Output the lines from the one containing "The width and height of the screenshot is (1130, 706)." up to and including the one containing "click(201, 38)", copied verbatim and with the pictures left out.

* Dataset extract
------------------------------------------------------------------------

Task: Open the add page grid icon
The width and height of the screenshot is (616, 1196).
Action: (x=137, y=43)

------------------------------------------------------------------------

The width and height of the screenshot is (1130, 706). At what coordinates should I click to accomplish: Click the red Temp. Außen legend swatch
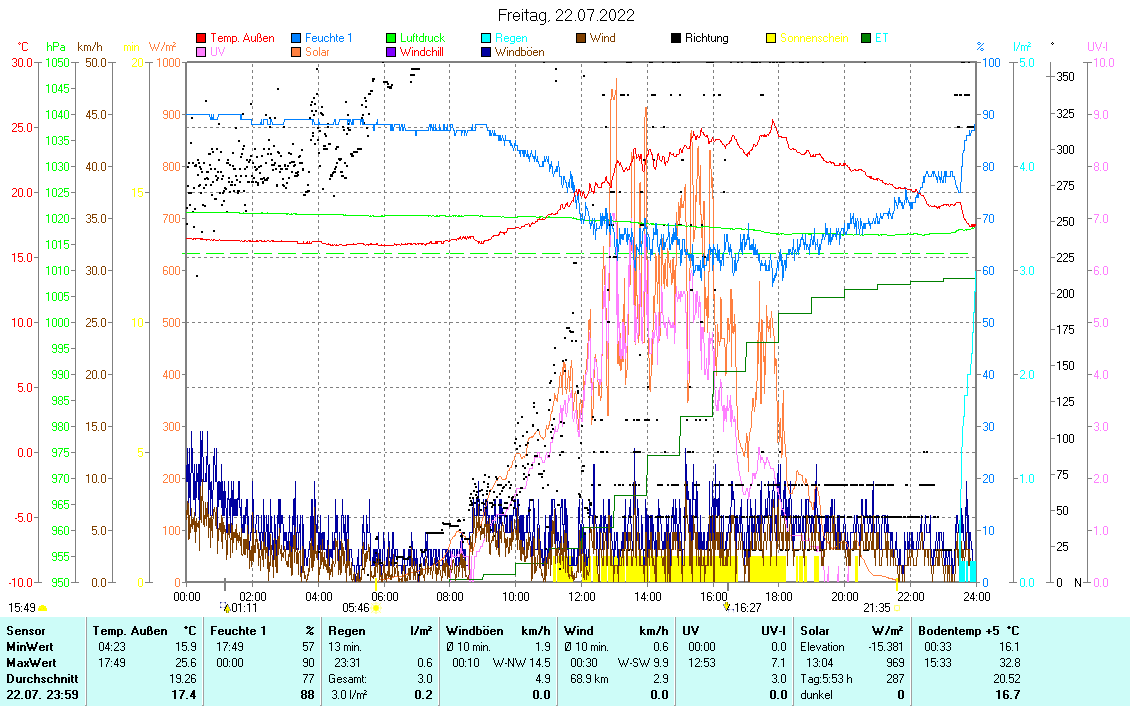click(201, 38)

------------------------------------------------------------------------

* The answer
The width and height of the screenshot is (1130, 706). At what coordinates should I click to accomplish: Click the red Temp. Außen legend swatch
click(201, 38)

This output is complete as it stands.